Vanity Fair (Italy)

Il male di vivere

- di MICHELE MASNERI

In Giappone hanno istituito un ministero per la Solitudine. Chissà se da noi Draghi ci ha pensato. Però due casi in questi giorni fanno riflettere. A Roma si è suicidato Antonio Catricalà, uno degli uomini più potenti degli ultimi vent’anni, «grand commis», cioè aristocraz­ia di quelle carriere tra università, palazzi, istituzion­i varie, quelli che fanno insomma funzionare lo Stato. I motivi non si conoscono: forse una malattia che non voleva accettare, forse i problemi di una figlia, forse la delusione per non essere tra le ultime nomine del nuovo governo, forse ancora uno scandalo in arrivo.
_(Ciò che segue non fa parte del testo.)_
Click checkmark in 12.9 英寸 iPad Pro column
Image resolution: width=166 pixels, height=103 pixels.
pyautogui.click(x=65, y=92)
Si è sparato nella sua bella casa dei Parioli. A Palermo invece si è ammazzato un meno famoso e potente Pietro Panarello, giovane diplomatic­o di stanza in Etiopia ma che era tornato a casa. Anche qui non si sanno le ragioni, e non si sapranno mai. Quello che spinge a un atto terribile come il suicidio non è mai comprensib­ile agli altri. E però un pensiero viene: che anche persone da fuori considerat­e privilegia­te, servitori a vario modo dello Stato, a un certo punto si trovino persi. Lo spettro della depression­e non conosce metratura e quartiere. Aleggia su noi tutti, chiusi da un anno nelle nostre case, piccole o grandi, con la sensazione di non vedere un domani, di non poter fare le cose che amavamo, spostarci, incontrare le persone a cui vogliamo bene. Le regole che cambiano in continuazi­one e l’incertezza: per chi sta bene, una fatica in più. Per chi sta già male, un ulteriore peso, nell’economia sottile delle nostre vite già molto traballant­i.